WHAT YOU HAVE TO DO >> Reproduce the entries below exactly, but only from the line containing "Switch to the Spell Checker tab" to the line containing "The image size is (1389, 868).", inclusive.

*** Opening of RECORDS ***

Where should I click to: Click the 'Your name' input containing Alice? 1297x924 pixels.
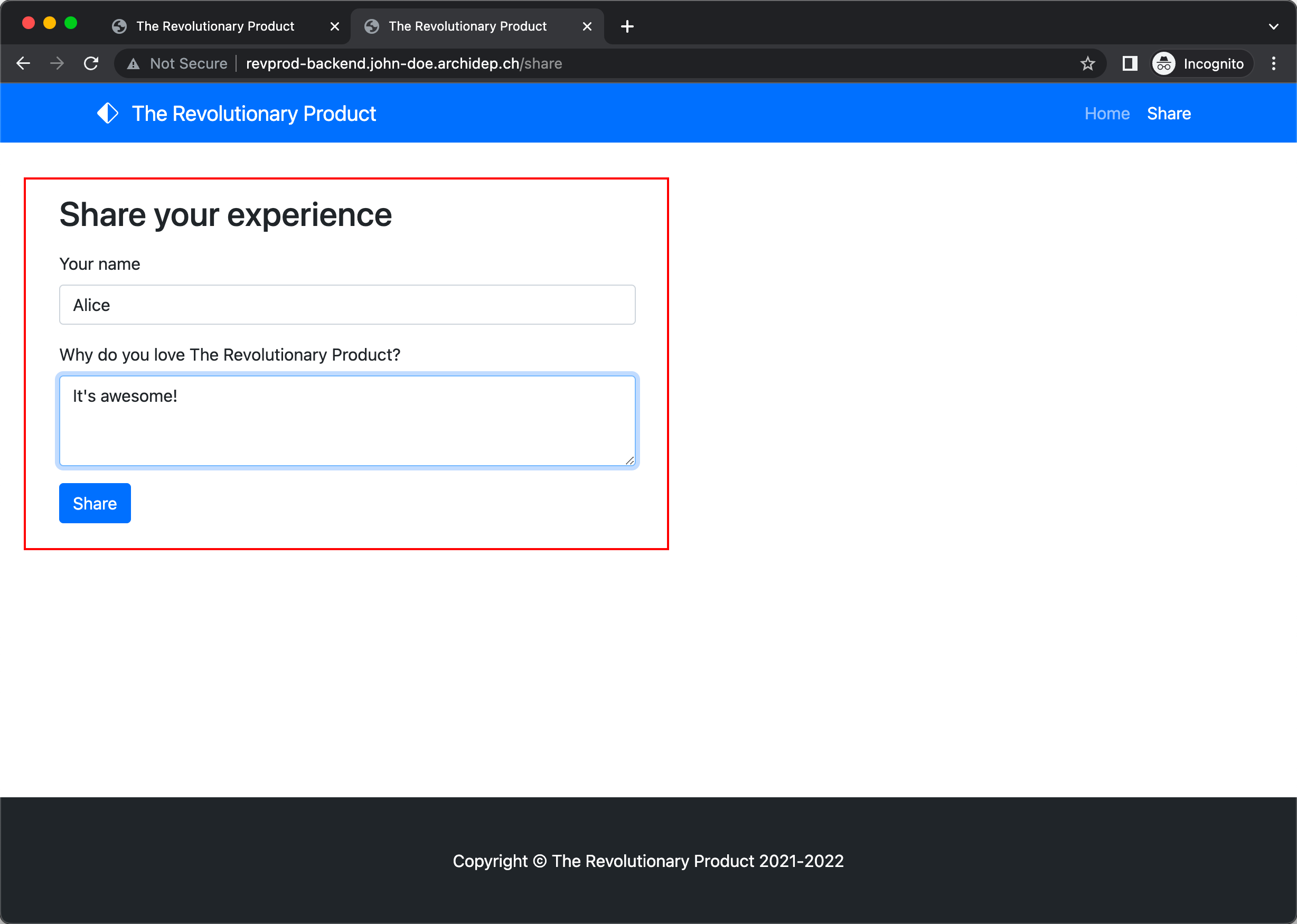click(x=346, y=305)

*** Close of RECORDS ***
*** Opening of RECORDS ***

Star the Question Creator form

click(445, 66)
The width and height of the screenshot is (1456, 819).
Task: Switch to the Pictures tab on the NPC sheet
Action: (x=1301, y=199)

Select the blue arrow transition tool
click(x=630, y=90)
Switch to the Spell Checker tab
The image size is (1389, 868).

*** Close of RECORDS ***
*** Opening of RECORDS ***

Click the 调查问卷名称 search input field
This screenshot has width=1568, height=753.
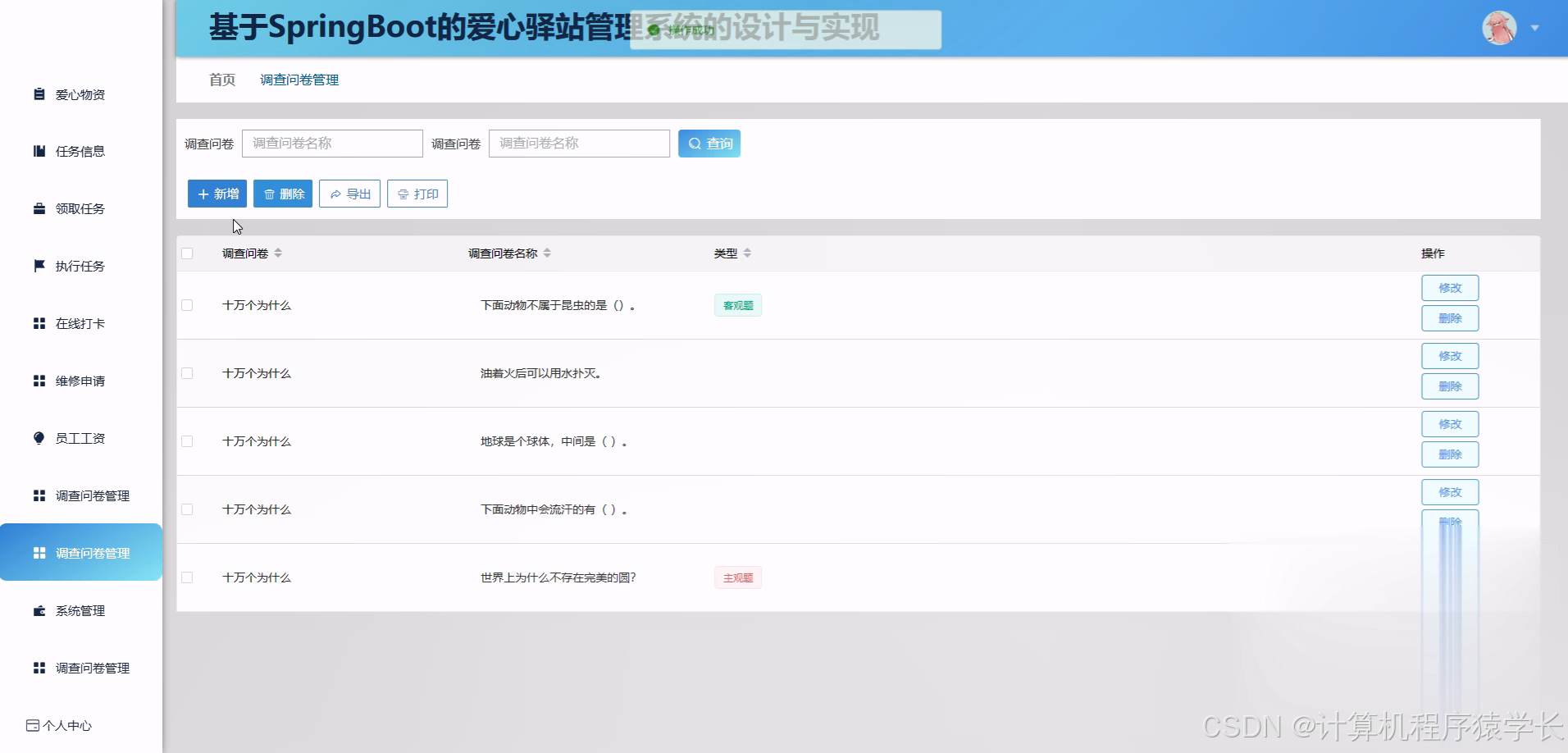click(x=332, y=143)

*** Close of RECORDS ***

WRITTEN RESPONSE >>
Switch to the Spell Checker tab
The image size is (1389, 868).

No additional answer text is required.